Buying a home can be an exciting milestone, but it’s not as simple as pointing your finger at a property and signing on the dotted line. There’s usually some negotiating that takes place first.
Faith Saunders, a licensed Realtor in Northern Virginia and Maryland with Pearson Smith Realty, said, “Negotiating an offer for a home can be a complex and delicate process; there are many pitfalls that can come along when negotiating for a client. While buyers should aim to secure a fair deal, there are certain aspects of the transaction that they should avoid trying to negotiate and leave to an experienced Realtor.”
Here are six things you should never try to negotiate when buying a home.
Saunders said one of the most common mistakes homebuyers make is attempting to negotiate the listing price of a home.
“The listing price is usually set by the seller and their real estate agent after careful consideration of the market value and the condition of the property,” she said. “Attempting to negotiate this price without a strong basis can lead to a strained relationship between the buyer and seller. In some cases, it may even result in the seller rejecting the offer altogether. In markets of consistent appreciation, which is most of the country for the past few years, the sales prices continue to climb.”
Saunders said that trying to negotiate the listing price without a strong justification can be seen as disrespectful and possibly jeopardize the deal. She also said online third-party estimates can often be up to 10% off from the current market value and are not reliable.
Personal Property That’s Not Included in the Sale
“Personal property refers to items such as appliances, furniture or decorative fixtures that are not permanently attached to the home,” Saunders said. “While it’s not uncommon for sellers to include some personal property in the sale, attempting to negotiate for additional items can complicate the process. Many states and associations have clear lists stating what stays or conveys with the purchase of the property.”
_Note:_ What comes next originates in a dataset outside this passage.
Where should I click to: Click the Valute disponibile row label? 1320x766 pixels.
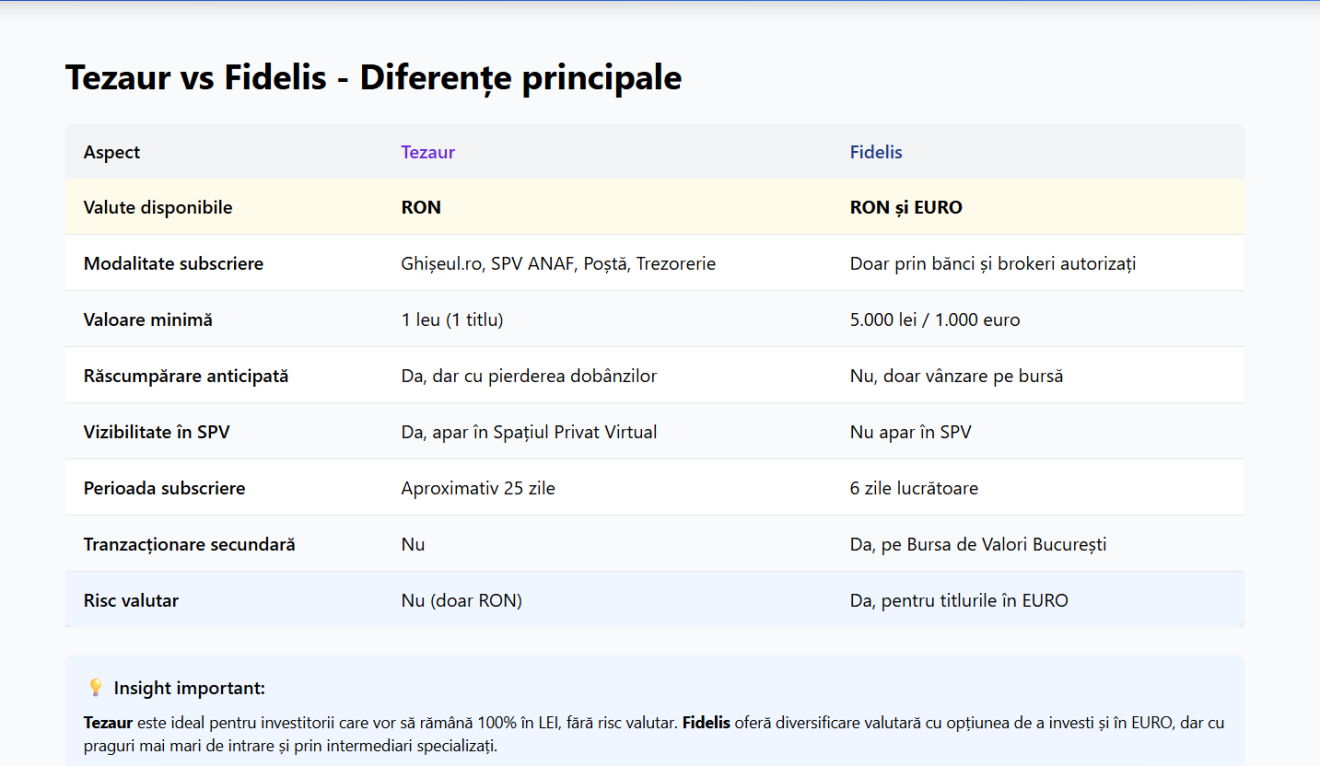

When putting in an offer, Saunders said, buyers need to be clear about which items are included in the sale.
“If there are specific personal property items they wish to acquire,” she said, “it’s better to make a separate request and negotiation for them rather than trying to include them in the initial offer. The inclusion of personal property can lead to disagreements over the value of these items and potentially delay the closing process.”
Unrealistic Closing Timeline
Saunders said homebuyers often have specific timelines in mind due to events like moving or a job change.
“While it’s reasonable to discuss the closing timeline with the seller,” Saunders said, “attempting to negotiate an unrealistic or extremely tight schedule can be problematic.”
She said sellers may have their own constraints, such as finding a new home or coordinating their move, and that homebuyers should have open communication with their real estate agents and sellers’ agents regarding the desired closing timelines.
Extensive Cosmetic Changes
“Home inspections often reveal issues that may need attention before the sale is finalized,” Saunders said. “It’s common for buyers to request repairs or cosmetic changes as part of the negotiation process. However, it’s crucial to distinguish between essential repairs that affect the safety and livability of the home versus cosmetic changes that are more about personal preference.”
Saunders advised being cautious when negotiating cosmetic changes, such as paint colors or minor upgrades, especially if the property is in good condition and the market is competitive. She said attempting to negotiate for extensive cosmetic changes can create friction with the seller and make the overall transaction less appealing.
“Focusing on critical repairs and safety issues is generally more effective in negotiations,” she said.
Numerous or Restrictive Contingencies
Saunders said buyers often include contingencies in their offers to protect themselves and ensure smooth transactions. She said common contingencies include financing, appraisals and home inspections.
“While these are essential for buyers,” she said, “they should be cautious about adding too many, prolonged or overly restrictive contingencies to their offer.”
Saunders said negotiating for numerous contingencies can make the offer less attractive to the seller, especially in a competitive market.
“Sellers are more likely to consider offers with reasonable and standard contingencies, as these demonstrate the buyer’s seriousness and understanding of the process,” she said. “Buyers should work closely with their real estate agent to determine the appropriate contingencies for their situation. As a buyer, you have to strike a balance between protecting yourself and also working toward achieving the purchase of your dream home.”
“Closing costs are expenses associated with the home purchase that include items such as loan origination fees, title insurance and recording fees,” Saunders explained. “While these can vary from state to state, buyers should be prepared for closing costs, which are in addition to the down payment. An experienced Realtor can once again shed light on the local trends.
“Often, negotiating a small credit for closing costs (as a buyer) can be more financially beneficial than offering a lower sales price. Speak with your local lender and [real estate agent] for more information on whether a lower sales price or a closing cost reduction is more acceptable in your market.”
Saunders cautioned that buyers should be mindful of market conditions when negotiating closing costs.
“In a competitive market,” she said, “sellers may have multiple offers to consider, and requesting closing cost assistance is unlikely to be favored.”